I'm pretty happy with the tile backsplash in the kitchen, having seen it in a bunch of different conditions. (Note, I added a couple pictures to this post after initially posting it, because I found where my phone decided to try to hide them.)

For some background, the tile is made by Fireclay Tile, which makes tiles to order in their workshop in the central valley. They're a little more expensive than everyday subway tiles, but I wanted a couple of things:

1. Not too shiny. This wall faces the bay window that faces west, and in the afternoon sun just pours in here. I didn't want a shiny reflective surface to make my life miserable every evening.

2. Subtle colour. I didn't want plain white, but I didn't want a bright colour here. I'm a huge fan of colour but with purple cabinets I felt like the wall needed to take a step back. Also it is twelve feet tall and to not look unfinished I wanted the tile to the ceiling.

Fireclay had a tile I liked and also made the shapes I wanted, because this is what my design looked like:

Kitchen copy

The design is made with three sizes of tile: 2x2 squares, 3x6 subway tiles, and 4x8 subway tiles. The 3x6 subway tiles are either in a running bond or a vertical soldier course, so it looks like more kinds of tiles.

Tile texture

The idea with the pattern is to make a subtle texture on the wall, like a Gansey sweater.

Here it is in indirect light:

Stove wall in morning light

And this is what it looks like with the wide angle lens from across the room, later in the day when the light gets a little crazy on that side of the house:

Kitchen stove wall

The kitchen walls and ceiling will eventually be painted a colour very similar to the tiles.

Tile pattern

Here it is a little closer up. Because these are handmade tiles, and they are designed to have subtle variation in colour, the wall kind of subtly moves and looks different colours as you move around and as the light changes on it. Some tiles look very dark while others are shinier and for others, you can see glimpses of the red clay body.

The light grout kind of blends the whole thing together, which was the idea. I'd originally considered a dark grey grout, but decided I didn't want the wall too busy.
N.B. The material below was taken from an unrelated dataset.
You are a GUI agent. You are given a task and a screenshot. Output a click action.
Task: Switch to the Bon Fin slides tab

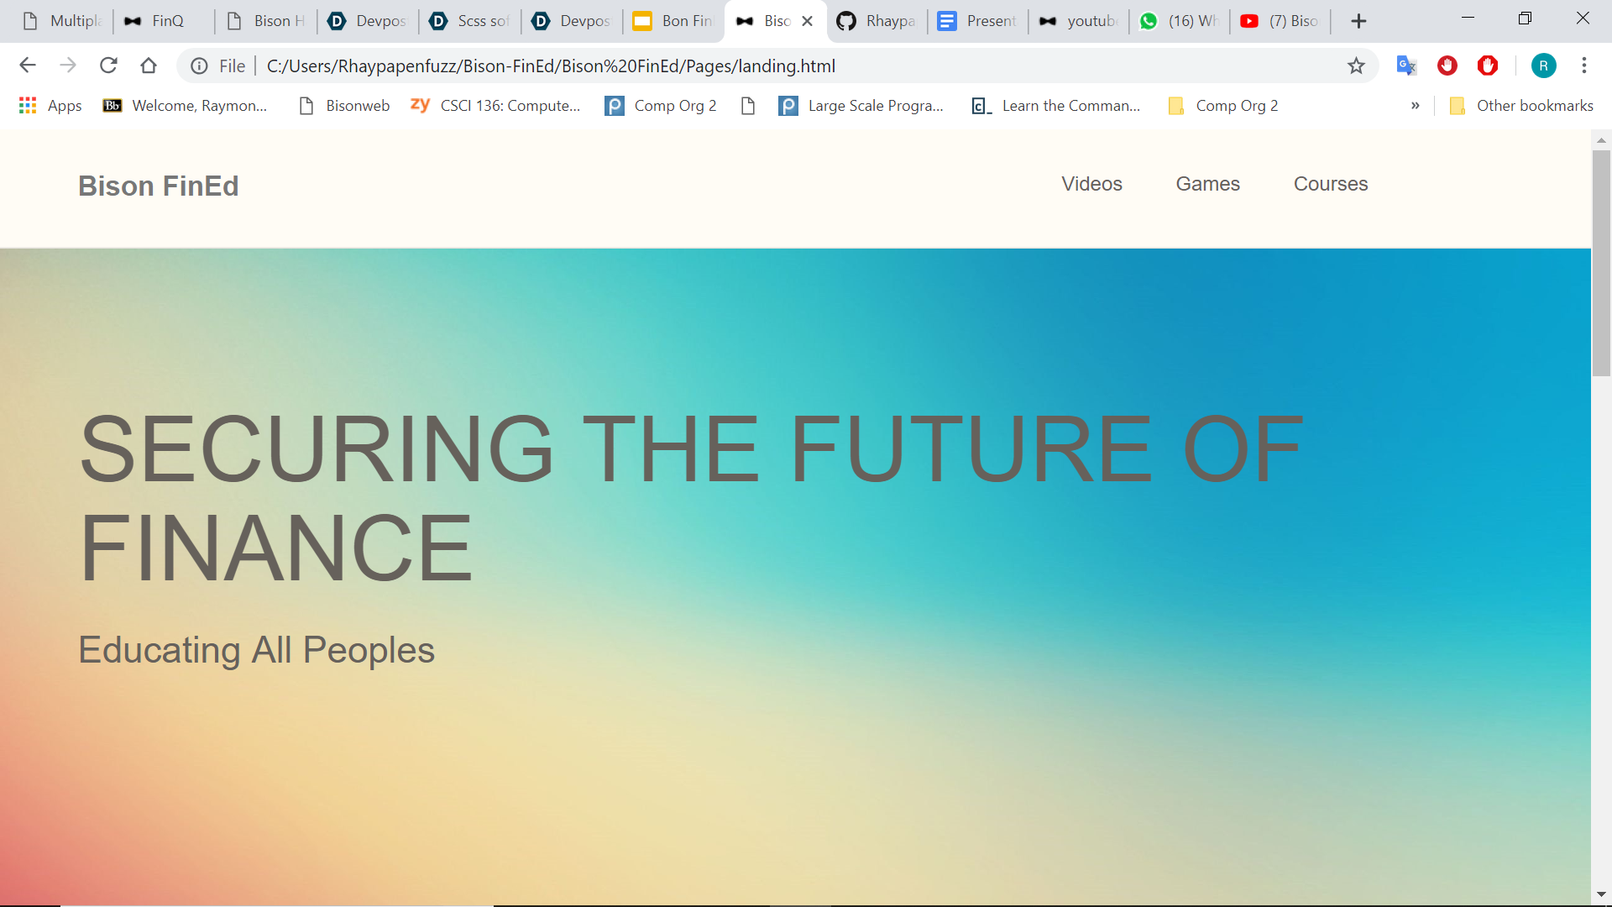[673, 21]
I guess if I change my mind I can regrout, or stain this grout. But right now I like the light grout.

Stainless steel stove backsplash

Behind the stove we put in a stainless steel backsplash because it's easy to clean. The surface is set about flush with the tiles, and runs down to the floor. When I do a stove wall I like to include a cleanable surface for the backsplash all the way to the floor, because I have pulled the stove out to clean behind it and suffered through scrubbing drywall sticky with grease from frying. It is no fun. Easy-clean surfaces will make your life a lot easier. Plus it looks cleaner and more finished.

We're starting to inch towards completion at long last.